▸ **Exercise aim**: Below this line is a set of entries; quote exactly the lines from the line that contains "The height and width of the screenshot is (745, 1568)." to the line that contains "Click the bold", both lines included.

▸ **Study material**:
..........

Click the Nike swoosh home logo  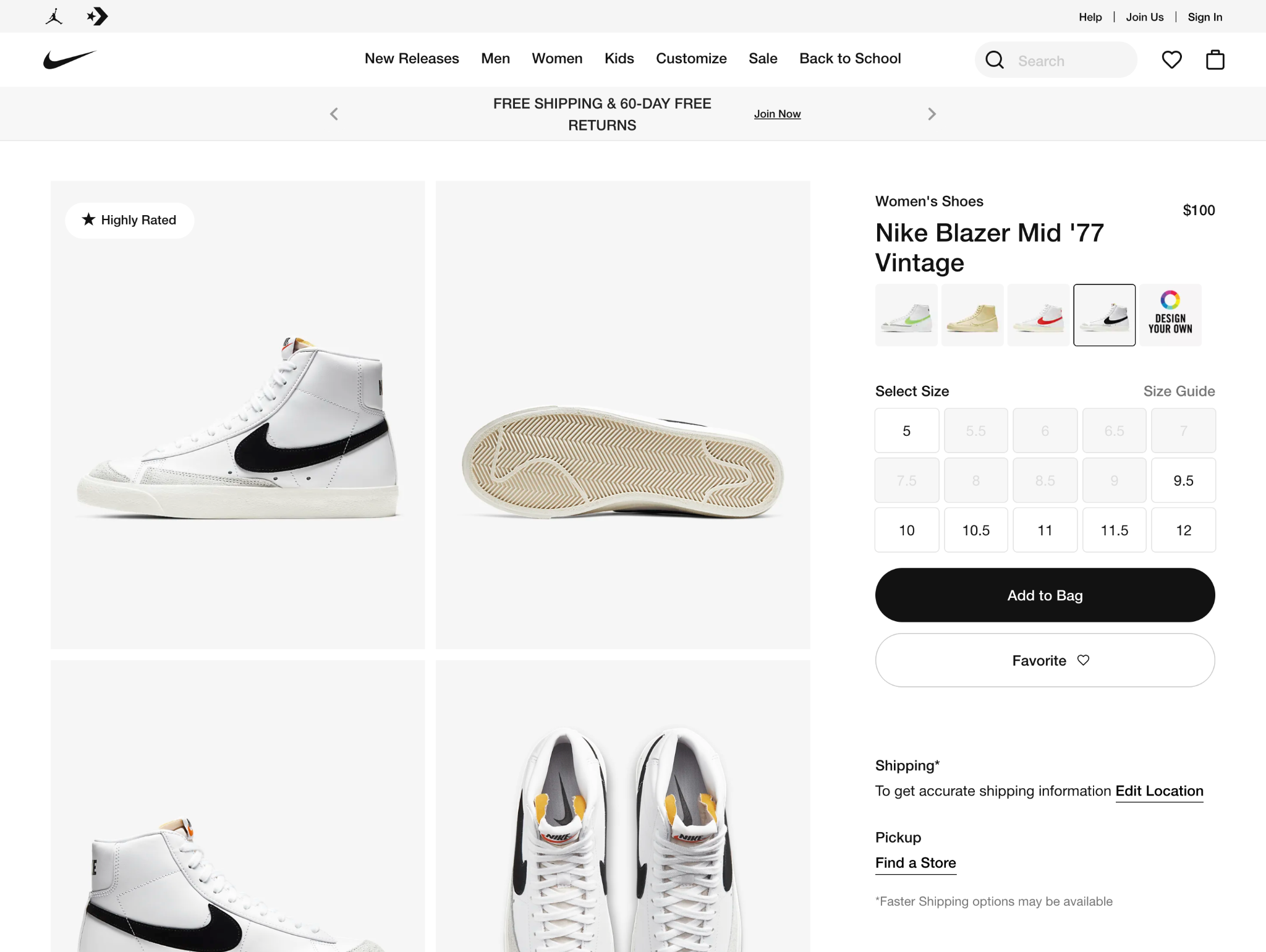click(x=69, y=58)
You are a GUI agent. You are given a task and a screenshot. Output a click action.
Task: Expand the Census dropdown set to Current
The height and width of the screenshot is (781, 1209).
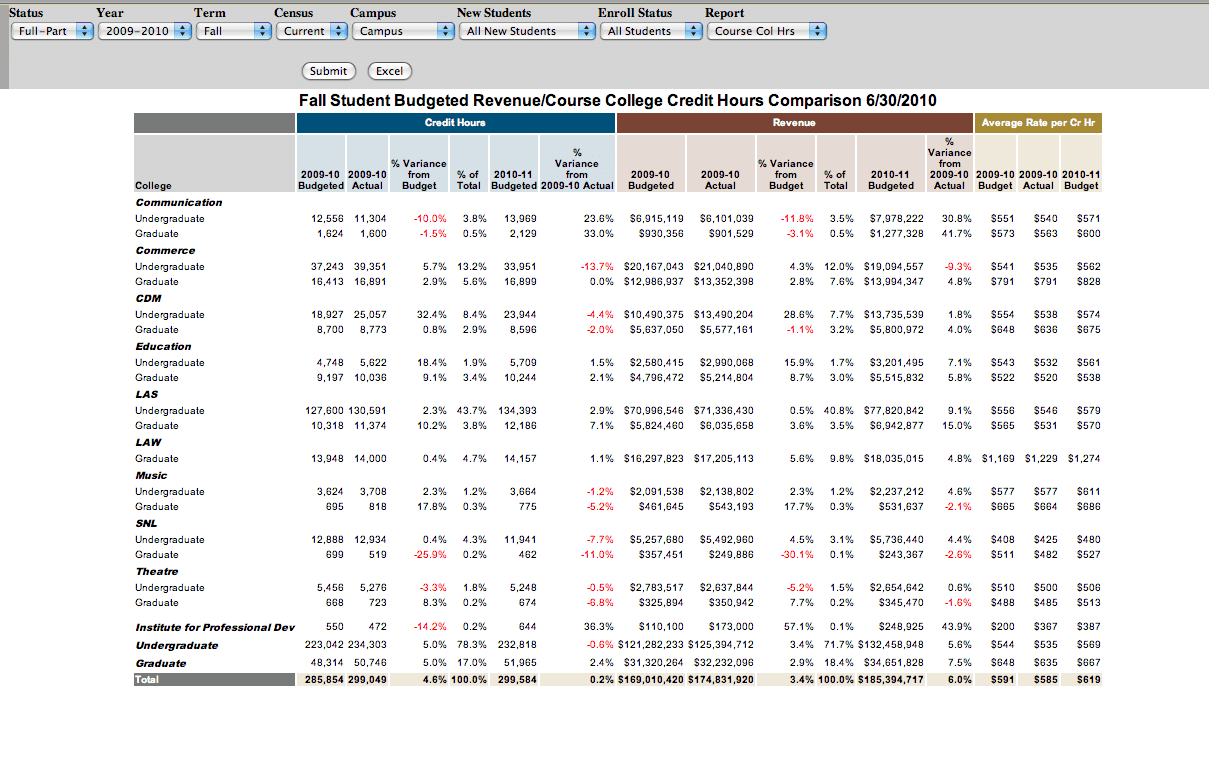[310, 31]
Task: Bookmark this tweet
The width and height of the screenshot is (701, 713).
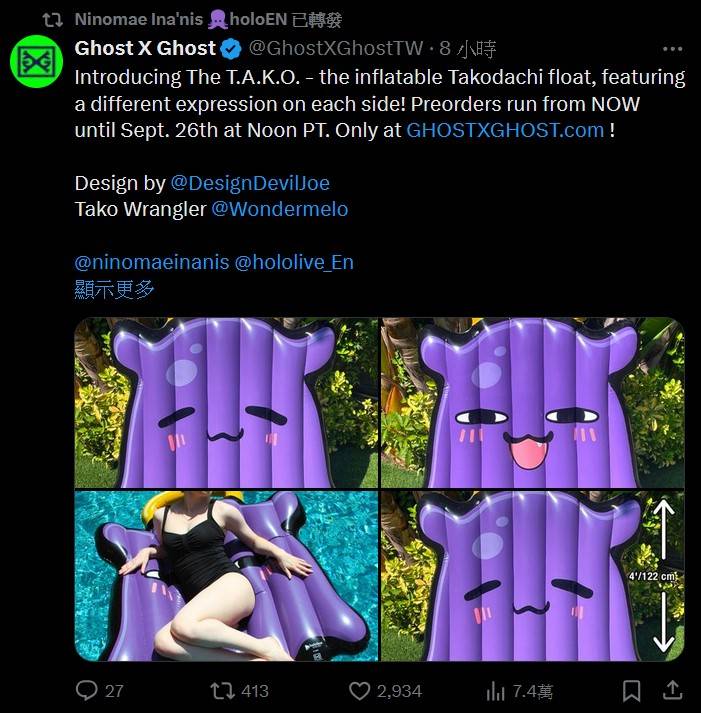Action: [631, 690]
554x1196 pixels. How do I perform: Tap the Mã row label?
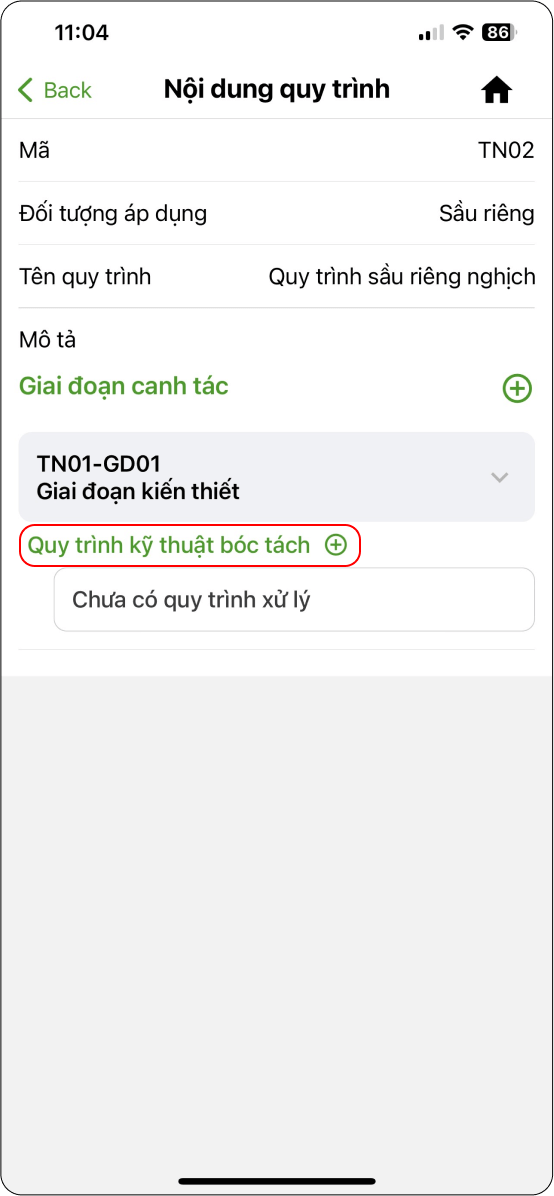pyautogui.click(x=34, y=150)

..........

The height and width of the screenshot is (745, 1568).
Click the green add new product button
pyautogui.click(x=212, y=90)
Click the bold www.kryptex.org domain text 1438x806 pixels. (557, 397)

..........

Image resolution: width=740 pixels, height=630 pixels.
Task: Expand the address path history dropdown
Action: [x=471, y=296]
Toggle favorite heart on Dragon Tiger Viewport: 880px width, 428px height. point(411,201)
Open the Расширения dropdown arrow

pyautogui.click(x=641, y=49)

..........

▸ **Response area**:
The height and width of the screenshot is (745, 1568).
Click the green add new product button
pyautogui.click(x=212, y=90)
Click the bold www.kryptex.org domain text 1438x806 pixels. (557, 397)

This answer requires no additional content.